[THE INPUT Boundary: Start]

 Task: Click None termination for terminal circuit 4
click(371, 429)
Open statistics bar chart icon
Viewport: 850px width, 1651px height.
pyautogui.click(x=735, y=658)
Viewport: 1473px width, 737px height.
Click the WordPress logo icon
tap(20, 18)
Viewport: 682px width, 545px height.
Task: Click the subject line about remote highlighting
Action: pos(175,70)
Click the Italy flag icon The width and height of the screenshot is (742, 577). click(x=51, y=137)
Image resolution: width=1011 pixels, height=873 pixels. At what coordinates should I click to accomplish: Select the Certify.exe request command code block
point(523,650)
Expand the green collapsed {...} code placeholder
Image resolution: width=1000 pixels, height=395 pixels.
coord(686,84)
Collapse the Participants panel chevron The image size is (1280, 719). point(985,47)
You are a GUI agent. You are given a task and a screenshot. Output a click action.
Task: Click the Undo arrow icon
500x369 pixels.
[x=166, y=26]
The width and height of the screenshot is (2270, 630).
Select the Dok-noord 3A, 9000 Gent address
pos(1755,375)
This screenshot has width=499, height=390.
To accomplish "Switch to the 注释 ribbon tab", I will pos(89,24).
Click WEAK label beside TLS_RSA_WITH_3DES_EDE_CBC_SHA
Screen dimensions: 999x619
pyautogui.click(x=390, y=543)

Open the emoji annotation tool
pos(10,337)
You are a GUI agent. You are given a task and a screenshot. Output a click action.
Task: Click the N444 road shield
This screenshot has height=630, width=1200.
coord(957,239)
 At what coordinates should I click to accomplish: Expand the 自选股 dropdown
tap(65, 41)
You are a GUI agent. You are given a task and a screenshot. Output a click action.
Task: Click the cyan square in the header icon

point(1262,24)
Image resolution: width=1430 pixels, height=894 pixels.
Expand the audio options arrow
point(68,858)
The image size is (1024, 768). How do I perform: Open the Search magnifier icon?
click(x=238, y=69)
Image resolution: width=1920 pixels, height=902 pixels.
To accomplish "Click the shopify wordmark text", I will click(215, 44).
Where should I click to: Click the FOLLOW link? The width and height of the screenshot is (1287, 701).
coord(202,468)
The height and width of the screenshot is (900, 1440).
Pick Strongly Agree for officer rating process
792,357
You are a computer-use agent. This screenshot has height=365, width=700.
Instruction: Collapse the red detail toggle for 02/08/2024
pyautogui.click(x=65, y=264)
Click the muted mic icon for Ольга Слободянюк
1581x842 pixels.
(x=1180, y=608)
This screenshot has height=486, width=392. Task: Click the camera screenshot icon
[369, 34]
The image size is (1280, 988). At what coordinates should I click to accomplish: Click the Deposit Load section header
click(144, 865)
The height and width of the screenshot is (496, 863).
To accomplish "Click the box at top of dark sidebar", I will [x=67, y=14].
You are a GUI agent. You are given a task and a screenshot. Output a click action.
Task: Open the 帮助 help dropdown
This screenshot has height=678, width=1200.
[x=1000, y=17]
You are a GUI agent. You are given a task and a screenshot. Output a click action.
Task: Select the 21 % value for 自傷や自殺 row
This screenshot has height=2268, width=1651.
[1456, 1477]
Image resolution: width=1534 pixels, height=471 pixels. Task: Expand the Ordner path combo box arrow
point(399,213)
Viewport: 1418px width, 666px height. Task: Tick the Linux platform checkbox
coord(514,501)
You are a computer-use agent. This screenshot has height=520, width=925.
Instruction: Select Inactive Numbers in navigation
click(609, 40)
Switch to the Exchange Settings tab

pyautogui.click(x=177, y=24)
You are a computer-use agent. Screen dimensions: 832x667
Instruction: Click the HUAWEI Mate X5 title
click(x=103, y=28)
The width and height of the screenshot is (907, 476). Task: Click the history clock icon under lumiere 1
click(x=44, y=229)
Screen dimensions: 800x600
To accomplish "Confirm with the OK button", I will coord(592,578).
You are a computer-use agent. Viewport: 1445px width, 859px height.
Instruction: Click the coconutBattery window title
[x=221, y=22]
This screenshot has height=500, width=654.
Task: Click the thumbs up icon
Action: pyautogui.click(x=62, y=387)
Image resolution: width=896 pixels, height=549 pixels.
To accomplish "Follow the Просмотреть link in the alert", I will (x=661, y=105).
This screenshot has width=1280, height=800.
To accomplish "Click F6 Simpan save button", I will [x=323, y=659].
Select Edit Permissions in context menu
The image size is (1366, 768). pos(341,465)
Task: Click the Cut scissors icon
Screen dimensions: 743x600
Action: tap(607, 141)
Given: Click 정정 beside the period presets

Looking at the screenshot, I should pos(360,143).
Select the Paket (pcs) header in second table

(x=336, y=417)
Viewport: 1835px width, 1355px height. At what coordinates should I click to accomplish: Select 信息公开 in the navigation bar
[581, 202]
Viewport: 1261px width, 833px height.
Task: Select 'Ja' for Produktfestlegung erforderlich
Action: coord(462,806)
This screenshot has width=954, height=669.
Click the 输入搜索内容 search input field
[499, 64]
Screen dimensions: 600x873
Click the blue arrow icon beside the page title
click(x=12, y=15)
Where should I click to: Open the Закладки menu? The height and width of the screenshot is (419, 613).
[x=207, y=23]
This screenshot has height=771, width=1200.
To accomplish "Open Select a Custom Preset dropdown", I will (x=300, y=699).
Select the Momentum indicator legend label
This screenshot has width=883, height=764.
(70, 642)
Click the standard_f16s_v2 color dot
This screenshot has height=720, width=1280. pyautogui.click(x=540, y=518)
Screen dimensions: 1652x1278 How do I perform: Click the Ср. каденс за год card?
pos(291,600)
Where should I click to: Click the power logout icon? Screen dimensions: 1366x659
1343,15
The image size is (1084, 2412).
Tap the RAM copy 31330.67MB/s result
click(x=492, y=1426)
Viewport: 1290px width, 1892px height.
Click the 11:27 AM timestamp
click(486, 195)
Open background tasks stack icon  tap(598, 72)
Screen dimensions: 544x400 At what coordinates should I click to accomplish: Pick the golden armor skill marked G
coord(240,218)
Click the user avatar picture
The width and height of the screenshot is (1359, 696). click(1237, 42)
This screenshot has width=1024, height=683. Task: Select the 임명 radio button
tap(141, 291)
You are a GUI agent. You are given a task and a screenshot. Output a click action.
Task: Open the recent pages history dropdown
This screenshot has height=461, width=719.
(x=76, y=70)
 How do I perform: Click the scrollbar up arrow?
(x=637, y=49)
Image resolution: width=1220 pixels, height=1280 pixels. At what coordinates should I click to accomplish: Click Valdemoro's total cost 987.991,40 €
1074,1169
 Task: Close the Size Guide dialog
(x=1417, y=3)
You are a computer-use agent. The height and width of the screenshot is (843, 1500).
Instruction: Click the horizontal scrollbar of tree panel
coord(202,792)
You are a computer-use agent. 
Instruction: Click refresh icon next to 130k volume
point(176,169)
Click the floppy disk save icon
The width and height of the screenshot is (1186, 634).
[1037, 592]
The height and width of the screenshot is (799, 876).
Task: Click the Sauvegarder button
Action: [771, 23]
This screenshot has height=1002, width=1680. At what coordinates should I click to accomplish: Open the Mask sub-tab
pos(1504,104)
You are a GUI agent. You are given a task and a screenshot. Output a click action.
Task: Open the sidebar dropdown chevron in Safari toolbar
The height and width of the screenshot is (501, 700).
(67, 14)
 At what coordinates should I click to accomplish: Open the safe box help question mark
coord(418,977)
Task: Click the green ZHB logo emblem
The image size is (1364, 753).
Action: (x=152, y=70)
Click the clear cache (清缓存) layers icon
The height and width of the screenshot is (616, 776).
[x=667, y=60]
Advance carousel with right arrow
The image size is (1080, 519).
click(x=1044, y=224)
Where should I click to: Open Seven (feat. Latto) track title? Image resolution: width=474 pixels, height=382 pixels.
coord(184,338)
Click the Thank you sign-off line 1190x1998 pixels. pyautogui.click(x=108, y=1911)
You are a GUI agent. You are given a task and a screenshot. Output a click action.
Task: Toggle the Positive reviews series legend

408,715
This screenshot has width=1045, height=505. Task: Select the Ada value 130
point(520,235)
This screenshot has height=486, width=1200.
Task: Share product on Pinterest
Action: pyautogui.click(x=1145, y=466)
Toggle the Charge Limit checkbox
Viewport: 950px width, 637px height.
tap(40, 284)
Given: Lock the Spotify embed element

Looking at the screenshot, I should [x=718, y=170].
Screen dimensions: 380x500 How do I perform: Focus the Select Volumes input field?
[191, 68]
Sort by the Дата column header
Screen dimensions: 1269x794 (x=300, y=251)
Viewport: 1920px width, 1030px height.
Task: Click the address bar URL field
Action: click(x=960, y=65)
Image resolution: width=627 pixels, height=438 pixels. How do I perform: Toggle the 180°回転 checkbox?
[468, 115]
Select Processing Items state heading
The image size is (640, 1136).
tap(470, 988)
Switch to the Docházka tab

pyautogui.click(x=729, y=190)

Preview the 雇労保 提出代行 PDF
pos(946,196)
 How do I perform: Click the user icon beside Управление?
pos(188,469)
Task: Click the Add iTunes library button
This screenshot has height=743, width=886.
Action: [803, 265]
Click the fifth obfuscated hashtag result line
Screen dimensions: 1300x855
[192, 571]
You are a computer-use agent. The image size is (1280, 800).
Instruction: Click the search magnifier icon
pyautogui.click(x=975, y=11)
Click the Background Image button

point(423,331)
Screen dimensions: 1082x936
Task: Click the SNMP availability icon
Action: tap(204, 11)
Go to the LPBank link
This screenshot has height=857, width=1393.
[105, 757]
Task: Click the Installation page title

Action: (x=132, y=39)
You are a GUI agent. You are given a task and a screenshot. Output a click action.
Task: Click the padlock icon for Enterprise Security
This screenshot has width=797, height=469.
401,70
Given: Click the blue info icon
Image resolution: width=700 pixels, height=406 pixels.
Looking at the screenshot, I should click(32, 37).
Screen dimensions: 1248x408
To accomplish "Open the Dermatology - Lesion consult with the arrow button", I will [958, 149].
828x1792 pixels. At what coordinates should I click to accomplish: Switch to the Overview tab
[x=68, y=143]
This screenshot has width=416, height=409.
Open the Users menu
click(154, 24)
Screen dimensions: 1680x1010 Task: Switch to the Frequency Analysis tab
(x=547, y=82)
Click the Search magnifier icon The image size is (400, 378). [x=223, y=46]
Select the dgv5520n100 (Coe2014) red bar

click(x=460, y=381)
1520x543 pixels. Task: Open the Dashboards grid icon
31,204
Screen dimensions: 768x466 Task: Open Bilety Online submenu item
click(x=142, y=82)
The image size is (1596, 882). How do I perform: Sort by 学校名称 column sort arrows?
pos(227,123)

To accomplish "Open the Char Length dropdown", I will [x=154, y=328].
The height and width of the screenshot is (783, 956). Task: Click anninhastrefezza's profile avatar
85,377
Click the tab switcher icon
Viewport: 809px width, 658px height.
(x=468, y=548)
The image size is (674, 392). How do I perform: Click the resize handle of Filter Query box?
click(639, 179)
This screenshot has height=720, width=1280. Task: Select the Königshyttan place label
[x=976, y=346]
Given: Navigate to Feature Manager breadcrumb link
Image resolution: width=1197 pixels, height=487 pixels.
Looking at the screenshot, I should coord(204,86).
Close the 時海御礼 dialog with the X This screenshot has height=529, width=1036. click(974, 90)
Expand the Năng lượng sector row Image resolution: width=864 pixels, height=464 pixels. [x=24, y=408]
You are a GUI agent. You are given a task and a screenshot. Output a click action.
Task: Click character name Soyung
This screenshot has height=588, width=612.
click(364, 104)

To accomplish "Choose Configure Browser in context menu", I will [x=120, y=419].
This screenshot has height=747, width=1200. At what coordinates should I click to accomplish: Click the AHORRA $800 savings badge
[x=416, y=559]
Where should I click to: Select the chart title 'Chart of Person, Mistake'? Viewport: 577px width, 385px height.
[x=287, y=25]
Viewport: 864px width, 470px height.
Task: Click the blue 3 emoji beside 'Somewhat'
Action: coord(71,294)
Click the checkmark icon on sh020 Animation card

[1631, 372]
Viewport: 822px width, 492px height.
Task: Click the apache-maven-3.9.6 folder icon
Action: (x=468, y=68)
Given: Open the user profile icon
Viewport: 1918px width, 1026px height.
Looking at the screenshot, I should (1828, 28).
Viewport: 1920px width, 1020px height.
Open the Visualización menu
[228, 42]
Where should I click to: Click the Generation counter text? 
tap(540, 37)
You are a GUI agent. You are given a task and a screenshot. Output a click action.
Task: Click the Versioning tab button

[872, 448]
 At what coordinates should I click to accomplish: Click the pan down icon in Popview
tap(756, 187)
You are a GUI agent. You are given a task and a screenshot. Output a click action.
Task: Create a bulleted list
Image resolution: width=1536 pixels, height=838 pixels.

[THE INPUT Boundary: End]

■ **WHAT YOU WILL DO**: Each line in the listing above from the one containing "This screenshot has width=797, height=469." through the one containing "This screenshot has width=416, height=409." should be repeated exactly, and no other line.

■ **RESPONSE TO THIS EXERCISE**:
This screenshot has width=797, height=469.
401,70
Given: Click the blue info icon
Image resolution: width=700 pixels, height=406 pixels.
Looking at the screenshot, I should click(32, 37).
Screen dimensions: 1248x408
To accomplish "Open the Dermatology - Lesion consult with the arrow button", I will [958, 149].
828x1792 pixels. At what coordinates should I click to accomplish: Switch to the Overview tab
[x=68, y=143]
This screenshot has width=416, height=409.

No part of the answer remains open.